Feb 25 (Reuters) - With a 3.5% February rally under its belt and significantly oversold readings showing up on the EUR/SEK charts, it might be time for the Swedish crown to give back some ground to the euro.
There have only been two daily pullbacks against the short-term EUR/SEK bear trend. One adjustment set in following a hammer candlestick on February 11 and the second rebound took hold during the Monday session.
Monday's price action recorded a bullish engulfing candlestick. Only modest in size but the reversal signal coupled with extreme oversold daily studies still warns of a potential EUR/SEK wind change.
Engulfing lines are a two-candle pattern where the second candle's real body (shaded area between the open and close) completely engulfs the previous session's real body. In a bear trend, the second candle would have a bullish real body; buying pressure has overwhelmed selling pressure.

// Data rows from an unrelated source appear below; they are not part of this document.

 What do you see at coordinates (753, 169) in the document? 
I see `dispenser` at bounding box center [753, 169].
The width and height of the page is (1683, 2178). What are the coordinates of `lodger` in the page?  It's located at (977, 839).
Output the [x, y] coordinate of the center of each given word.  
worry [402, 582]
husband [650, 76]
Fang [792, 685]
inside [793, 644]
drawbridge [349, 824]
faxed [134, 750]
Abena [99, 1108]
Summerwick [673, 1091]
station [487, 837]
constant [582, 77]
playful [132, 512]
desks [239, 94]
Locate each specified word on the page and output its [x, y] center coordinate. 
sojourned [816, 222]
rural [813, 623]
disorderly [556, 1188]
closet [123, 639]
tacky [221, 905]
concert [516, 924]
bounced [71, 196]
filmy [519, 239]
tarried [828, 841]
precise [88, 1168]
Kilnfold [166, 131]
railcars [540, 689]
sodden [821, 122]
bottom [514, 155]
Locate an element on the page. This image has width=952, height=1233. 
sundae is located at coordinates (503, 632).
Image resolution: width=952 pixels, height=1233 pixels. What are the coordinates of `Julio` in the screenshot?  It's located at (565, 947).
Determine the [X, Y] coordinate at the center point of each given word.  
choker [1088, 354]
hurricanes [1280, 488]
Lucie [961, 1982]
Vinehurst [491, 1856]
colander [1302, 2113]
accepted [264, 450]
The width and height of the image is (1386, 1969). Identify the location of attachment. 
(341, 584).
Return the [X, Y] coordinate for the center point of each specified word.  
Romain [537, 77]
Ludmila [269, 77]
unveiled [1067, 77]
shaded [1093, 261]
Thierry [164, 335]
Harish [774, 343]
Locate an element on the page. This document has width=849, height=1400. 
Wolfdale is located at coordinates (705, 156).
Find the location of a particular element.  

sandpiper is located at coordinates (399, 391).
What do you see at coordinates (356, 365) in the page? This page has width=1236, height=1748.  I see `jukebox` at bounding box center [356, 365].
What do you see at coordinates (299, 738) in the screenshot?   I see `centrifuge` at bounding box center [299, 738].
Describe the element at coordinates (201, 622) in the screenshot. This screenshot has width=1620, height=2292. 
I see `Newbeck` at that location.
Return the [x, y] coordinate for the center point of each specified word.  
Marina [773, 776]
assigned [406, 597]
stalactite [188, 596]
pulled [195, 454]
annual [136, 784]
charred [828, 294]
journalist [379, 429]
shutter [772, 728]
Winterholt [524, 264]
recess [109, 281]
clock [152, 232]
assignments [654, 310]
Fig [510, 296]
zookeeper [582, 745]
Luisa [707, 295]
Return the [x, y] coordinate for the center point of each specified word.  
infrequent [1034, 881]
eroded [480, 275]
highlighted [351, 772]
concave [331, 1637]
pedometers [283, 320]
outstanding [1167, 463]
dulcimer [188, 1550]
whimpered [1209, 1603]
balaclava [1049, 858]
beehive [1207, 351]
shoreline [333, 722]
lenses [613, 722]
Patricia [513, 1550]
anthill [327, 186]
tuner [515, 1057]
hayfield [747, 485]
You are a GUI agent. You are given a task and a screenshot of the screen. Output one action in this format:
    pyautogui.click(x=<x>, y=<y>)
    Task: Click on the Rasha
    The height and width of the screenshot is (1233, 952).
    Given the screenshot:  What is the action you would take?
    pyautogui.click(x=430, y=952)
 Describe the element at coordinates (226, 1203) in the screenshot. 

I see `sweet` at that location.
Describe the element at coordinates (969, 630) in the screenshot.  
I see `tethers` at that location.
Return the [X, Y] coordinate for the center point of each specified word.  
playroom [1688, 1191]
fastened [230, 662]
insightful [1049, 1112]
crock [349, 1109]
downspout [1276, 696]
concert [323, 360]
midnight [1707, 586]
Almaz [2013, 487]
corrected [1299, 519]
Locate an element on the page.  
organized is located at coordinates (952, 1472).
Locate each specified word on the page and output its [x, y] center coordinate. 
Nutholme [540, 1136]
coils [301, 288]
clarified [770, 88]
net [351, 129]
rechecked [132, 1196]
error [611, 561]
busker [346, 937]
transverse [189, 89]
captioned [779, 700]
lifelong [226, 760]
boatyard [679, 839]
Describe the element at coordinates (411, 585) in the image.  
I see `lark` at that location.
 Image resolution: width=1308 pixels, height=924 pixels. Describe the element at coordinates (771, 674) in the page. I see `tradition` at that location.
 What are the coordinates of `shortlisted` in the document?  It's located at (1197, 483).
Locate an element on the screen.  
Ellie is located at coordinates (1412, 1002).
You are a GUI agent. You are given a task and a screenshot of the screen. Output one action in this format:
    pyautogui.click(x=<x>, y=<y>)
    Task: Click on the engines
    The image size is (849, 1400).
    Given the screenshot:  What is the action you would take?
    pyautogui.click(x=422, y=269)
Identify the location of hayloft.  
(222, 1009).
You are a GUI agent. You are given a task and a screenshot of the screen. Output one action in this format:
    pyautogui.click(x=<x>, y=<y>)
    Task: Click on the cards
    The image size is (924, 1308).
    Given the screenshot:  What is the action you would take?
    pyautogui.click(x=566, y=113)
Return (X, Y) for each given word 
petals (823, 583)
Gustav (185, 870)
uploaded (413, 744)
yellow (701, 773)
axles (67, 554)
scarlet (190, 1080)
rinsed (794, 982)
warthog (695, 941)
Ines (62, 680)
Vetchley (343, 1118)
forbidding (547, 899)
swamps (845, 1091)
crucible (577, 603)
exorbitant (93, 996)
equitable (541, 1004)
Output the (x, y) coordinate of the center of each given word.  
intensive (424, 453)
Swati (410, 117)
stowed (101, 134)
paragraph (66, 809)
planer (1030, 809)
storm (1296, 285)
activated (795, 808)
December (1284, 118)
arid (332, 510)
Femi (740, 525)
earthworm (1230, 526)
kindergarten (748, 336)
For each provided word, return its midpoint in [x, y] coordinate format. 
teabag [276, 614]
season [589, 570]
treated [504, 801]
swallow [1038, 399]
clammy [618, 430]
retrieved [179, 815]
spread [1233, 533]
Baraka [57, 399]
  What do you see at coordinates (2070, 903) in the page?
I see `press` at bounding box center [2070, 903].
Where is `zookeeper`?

Fibonacci retracement levels taken off the 11.5160-11.1190 February 3-21 fall provide pullback targets. A minimum correction level, 23.6%, is at 11.2127 and the key 50% retracement is at 11.3175.
The 10-day moving average line has defined the near-month-long bear trend and provides resistance today at 11.1975.
The fundamental backdrop still supports the SEK versus the euro and any technical reversal in EUR/SEK direction might just offer better entry levels for those looking to join the underlying trend.